Astrological symbols for the passages of the sun and moon can also provide
symbols on which to focus a sequence of rites. This can allow a set of cultural
symbols to be more completely expressed and understood, and provide a powerful
set of blessings.
Seasonal or
Annual Sequence:
I have already written about the traditional Year-cult, and its eight-fold
expression in Neopagan ways. Those working a specific ethnic reconstruction
will choose how to adapt the seasonal and calendrical rites of the past to
modern times. Such work is off-topic for this instruction in magic, and is yet
another instance in which I must recommend detailed additional reading. Learning
the lore of whatever cultural form you pursue can only deepen and clarify your
magic.
High Day rites (as we Druids have
come to call the larger annual ritual occasions) present an opportunity to
create and arrange ritual on a scale larger than home-shrine work. Attunement
of the personal spirit to the tides of the great wheel of seasons, the Gods and
Spirits who dance through them, and the Blessings conveyed by each are sources
of personal magical authority and respect among the spirits. Incidentally,
these notions apply whether one is working the Neopagan Eightfold Wheel, the
seasonal cycle of ancient Athens (so different from the Anglo-German north), or
the annual saints’-calendar of the Roman Church.
If one is able to present rites for
friends or community then elements of theater, development of performance
persona, etc can all be useful to practical magic. In a later chapter we will
discuss using occult techniques to strengthen the effects of public seasonal
rites, but the ritual skills developed for effective public ritual also
strengthen one’s personal magical authority and power.
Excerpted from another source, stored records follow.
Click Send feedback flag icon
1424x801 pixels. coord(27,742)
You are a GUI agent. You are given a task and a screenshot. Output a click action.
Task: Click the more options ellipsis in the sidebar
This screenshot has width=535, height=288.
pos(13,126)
All of this structure can be allowed to
develop organically inside a magician’s practice. For a certain sort of student
(such as myself) the tendency to begin by getting a blank book and pre-writing
the outline of such practices will be nearly irresistible. There is value in
that work (and a version of my own version of the work is provided here in the
Rituals section) but I advise you not to postpone beginning simple daily or
weekly work until you have everything ‘just right’. Your understanding will
grow with experimentation and work, and pre-writing may serve to constrain your
choices. It is inevitable that you will outgrow your first efforts, and some
students are hampered by a sense of loyalty to their own writing that restricts
experimentation. I might humbly suggest beginning with another’s printed
scripts and rites, such as those presented here. One need feel no special
loyalty to those when the time comes to change or abandon them.